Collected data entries
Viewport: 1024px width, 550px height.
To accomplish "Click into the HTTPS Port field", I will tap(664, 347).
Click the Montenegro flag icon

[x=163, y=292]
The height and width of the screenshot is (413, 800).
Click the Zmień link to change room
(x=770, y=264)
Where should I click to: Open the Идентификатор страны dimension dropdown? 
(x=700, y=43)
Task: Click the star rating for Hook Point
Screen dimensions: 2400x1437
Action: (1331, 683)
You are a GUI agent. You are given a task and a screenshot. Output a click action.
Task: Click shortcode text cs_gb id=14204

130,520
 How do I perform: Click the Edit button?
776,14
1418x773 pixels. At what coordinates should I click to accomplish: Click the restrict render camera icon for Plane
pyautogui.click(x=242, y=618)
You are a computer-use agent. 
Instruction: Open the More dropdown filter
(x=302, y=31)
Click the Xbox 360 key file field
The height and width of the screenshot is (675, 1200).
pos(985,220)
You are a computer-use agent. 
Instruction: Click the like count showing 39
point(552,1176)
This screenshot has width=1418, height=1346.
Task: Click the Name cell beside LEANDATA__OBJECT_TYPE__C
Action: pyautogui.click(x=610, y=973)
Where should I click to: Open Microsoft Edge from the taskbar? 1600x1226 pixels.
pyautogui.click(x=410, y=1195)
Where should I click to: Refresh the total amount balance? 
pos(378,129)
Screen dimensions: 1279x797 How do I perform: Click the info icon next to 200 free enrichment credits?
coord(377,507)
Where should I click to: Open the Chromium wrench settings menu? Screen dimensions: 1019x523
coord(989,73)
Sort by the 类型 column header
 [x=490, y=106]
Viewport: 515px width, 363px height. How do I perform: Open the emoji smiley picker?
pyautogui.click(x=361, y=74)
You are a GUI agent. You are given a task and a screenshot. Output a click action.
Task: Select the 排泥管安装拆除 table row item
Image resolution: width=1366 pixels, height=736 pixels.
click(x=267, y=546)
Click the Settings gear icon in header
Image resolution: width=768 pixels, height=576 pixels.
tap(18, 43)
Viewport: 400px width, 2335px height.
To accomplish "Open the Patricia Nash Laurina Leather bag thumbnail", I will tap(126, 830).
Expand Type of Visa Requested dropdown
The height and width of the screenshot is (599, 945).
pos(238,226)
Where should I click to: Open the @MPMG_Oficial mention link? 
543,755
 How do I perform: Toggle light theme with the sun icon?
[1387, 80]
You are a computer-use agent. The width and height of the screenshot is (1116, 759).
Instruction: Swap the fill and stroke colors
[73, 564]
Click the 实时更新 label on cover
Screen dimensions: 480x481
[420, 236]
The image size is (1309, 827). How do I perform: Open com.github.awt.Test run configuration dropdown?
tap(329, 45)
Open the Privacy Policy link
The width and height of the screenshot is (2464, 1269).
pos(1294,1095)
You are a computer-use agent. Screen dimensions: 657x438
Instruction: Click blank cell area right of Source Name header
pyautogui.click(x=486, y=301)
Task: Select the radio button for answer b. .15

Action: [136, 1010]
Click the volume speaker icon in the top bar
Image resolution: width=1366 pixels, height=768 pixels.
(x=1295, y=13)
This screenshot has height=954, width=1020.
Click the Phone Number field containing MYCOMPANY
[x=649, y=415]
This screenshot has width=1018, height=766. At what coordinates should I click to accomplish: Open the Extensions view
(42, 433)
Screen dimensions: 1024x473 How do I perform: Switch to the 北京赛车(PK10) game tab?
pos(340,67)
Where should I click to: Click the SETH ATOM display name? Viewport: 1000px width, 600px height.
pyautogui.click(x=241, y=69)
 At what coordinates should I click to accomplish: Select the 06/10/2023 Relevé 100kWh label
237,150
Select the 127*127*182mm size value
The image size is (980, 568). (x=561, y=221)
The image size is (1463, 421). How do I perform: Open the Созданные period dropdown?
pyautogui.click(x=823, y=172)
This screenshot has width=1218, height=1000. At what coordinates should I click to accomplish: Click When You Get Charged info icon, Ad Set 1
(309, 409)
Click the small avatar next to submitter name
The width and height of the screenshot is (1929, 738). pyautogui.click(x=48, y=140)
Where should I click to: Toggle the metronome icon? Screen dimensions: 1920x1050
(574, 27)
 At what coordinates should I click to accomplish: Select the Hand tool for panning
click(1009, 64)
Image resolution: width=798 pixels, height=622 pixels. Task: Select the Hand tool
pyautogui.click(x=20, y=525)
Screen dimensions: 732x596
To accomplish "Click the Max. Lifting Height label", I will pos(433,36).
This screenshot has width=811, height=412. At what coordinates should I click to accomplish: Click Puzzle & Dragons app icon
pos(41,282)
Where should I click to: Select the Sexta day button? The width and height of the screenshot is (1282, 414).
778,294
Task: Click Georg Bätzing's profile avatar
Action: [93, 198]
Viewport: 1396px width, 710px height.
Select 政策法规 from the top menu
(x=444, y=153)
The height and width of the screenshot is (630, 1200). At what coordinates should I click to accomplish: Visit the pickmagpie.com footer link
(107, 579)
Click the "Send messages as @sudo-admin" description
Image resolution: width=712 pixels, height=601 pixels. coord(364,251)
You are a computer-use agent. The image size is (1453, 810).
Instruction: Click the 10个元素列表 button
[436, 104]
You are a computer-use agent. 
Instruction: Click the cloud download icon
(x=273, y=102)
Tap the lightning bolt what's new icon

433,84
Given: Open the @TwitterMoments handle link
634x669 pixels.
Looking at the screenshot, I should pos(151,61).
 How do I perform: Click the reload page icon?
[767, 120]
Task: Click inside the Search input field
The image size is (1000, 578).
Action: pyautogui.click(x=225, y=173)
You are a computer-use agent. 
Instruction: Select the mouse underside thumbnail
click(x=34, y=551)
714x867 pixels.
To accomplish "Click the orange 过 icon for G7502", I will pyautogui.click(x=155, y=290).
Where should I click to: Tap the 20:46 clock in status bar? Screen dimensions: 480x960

**Work to be completed**
Every record above is to be written out exactly.

**Answer area**
Viewport: 1024px width, 550px height.
To accomplish "Click into the HTTPS Port field", I will tap(664, 347).
Click the Montenegro flag icon

[x=163, y=292]
The height and width of the screenshot is (413, 800).
Click the Zmień link to change room
(x=770, y=264)
Where should I click to: Open the Идентификатор страны dimension dropdown? 
(x=700, y=43)
Task: Click the star rating for Hook Point
Screen dimensions: 2400x1437
Action: (1331, 683)
You are a GUI agent. You are given a task and a screenshot. Output a click action.
Task: Click shortcode text cs_gb id=14204

130,520
 How do I perform: Click the Edit button?
776,14
1418x773 pixels. At what coordinates should I click to accomplish: Click the restrict render camera icon for Plane
pyautogui.click(x=242, y=618)
You are a computer-use agent. 
Instruction: Open the More dropdown filter
(x=302, y=31)
Click the Xbox 360 key file field
The height and width of the screenshot is (675, 1200).
pos(985,220)
You are a computer-use agent. 
Instruction: Click the like count showing 39
point(552,1176)
This screenshot has width=1418, height=1346.
Task: Click the Name cell beside LEANDATA__OBJECT_TYPE__C
Action: pyautogui.click(x=610, y=973)
Where should I click to: Open Microsoft Edge from the taskbar? 1600x1226 pixels.
pyautogui.click(x=410, y=1195)
Where should I click to: Refresh the total amount balance? 
pos(378,129)
Screen dimensions: 1279x797 How do I perform: Click the info icon next to 200 free enrichment credits?
coord(377,507)
Where should I click to: Open the Chromium wrench settings menu? Screen dimensions: 1019x523
coord(989,73)
Sort by the 类型 column header
 [x=490, y=106]
Viewport: 515px width, 363px height. How do I perform: Open the emoji smiley picker?
pyautogui.click(x=361, y=74)
You are a GUI agent. You are given a task and a screenshot. Output a click action.
Task: Select the 排泥管安装拆除 table row item
Image resolution: width=1366 pixels, height=736 pixels.
click(x=267, y=546)
Click the Settings gear icon in header
Image resolution: width=768 pixels, height=576 pixels.
tap(18, 43)
Viewport: 400px width, 2335px height.
To accomplish "Open the Patricia Nash Laurina Leather bag thumbnail", I will tap(126, 830).
Expand Type of Visa Requested dropdown
The height and width of the screenshot is (599, 945).
pos(238,226)
Where should I click to: Open the @MPMG_Oficial mention link? 
543,755
 How do I perform: Toggle light theme with the sun icon?
[1387, 80]
You are a computer-use agent. The width and height of the screenshot is (1116, 759).
Instruction: Swap the fill and stroke colors
[73, 564]
Click the 实时更新 label on cover
Screen dimensions: 480x481
[420, 236]
The image size is (1309, 827). How do I perform: Open com.github.awt.Test run configuration dropdown?
tap(329, 45)
Open the Privacy Policy link
The width and height of the screenshot is (2464, 1269).
pos(1294,1095)
You are a computer-use agent. Screen dimensions: 657x438
Instruction: Click blank cell area right of Source Name header
pyautogui.click(x=486, y=301)
Task: Select the radio button for answer b. .15

Action: [136, 1010]
Click the volume speaker icon in the top bar
Image resolution: width=1366 pixels, height=768 pixels.
(x=1295, y=13)
This screenshot has height=954, width=1020.
Click the Phone Number field containing MYCOMPANY
[x=649, y=415]
This screenshot has width=1018, height=766. At what coordinates should I click to accomplish: Open the Extensions view
(42, 433)
Screen dimensions: 1024x473 How do I perform: Switch to the 北京赛车(PK10) game tab?
pos(340,67)
Where should I click to: Click the SETH ATOM display name? Viewport: 1000px width, 600px height.
pyautogui.click(x=241, y=69)
 At what coordinates should I click to accomplish: Select the 06/10/2023 Relevé 100kWh label
237,150
Select the 127*127*182mm size value
The image size is (980, 568). (x=561, y=221)
The image size is (1463, 421). How do I perform: Open the Созданные period dropdown?
pyautogui.click(x=823, y=172)
This screenshot has width=1218, height=1000. At what coordinates should I click to accomplish: Click When You Get Charged info icon, Ad Set 1
(309, 409)
Click the small avatar next to submitter name
The width and height of the screenshot is (1929, 738). pyautogui.click(x=48, y=140)
Where should I click to: Toggle the metronome icon? Screen dimensions: 1920x1050
(574, 27)
 At what coordinates should I click to accomplish: Select the Hand tool for panning
click(1009, 64)
Image resolution: width=798 pixels, height=622 pixels. Task: Select the Hand tool
pyautogui.click(x=20, y=525)
Screen dimensions: 732x596
To accomplish "Click the Max. Lifting Height label", I will pos(433,36).
This screenshot has width=811, height=412. At what coordinates should I click to accomplish: Click Puzzle & Dragons app icon
pos(41,282)
Where should I click to: Select the Sexta day button? The width and height of the screenshot is (1282, 414).
778,294
Task: Click Georg Bätzing's profile avatar
Action: [93, 198]
Viewport: 1396px width, 710px height.
Select 政策法规 from the top menu
(x=444, y=153)
The height and width of the screenshot is (630, 1200). At what coordinates should I click to accomplish: Visit the pickmagpie.com footer link
(107, 579)
Click the "Send messages as @sudo-admin" description
Image resolution: width=712 pixels, height=601 pixels. coord(364,251)
You are a computer-use agent. The image size is (1453, 810).
Instruction: Click the 10个元素列表 button
[436, 104]
You are a computer-use agent. 
Instruction: Click the cloud download icon
(x=273, y=102)
Tap the lightning bolt what's new icon

433,84
Given: Open the @TwitterMoments handle link
634x669 pixels.
Looking at the screenshot, I should pos(151,61).
 How do I perform: Click the reload page icon?
[767, 120]
Task: Click inside the Search input field
The image size is (1000, 578).
Action: pyautogui.click(x=225, y=173)
You are a computer-use agent. 
Instruction: Select the mouse underside thumbnail
click(x=34, y=551)
714x867 pixels.
To accomplish "Click the orange 过 icon for G7502", I will pyautogui.click(x=155, y=290).
Where should I click to: Tap the 20:46 clock in status bar? Screen dimensions: 480x960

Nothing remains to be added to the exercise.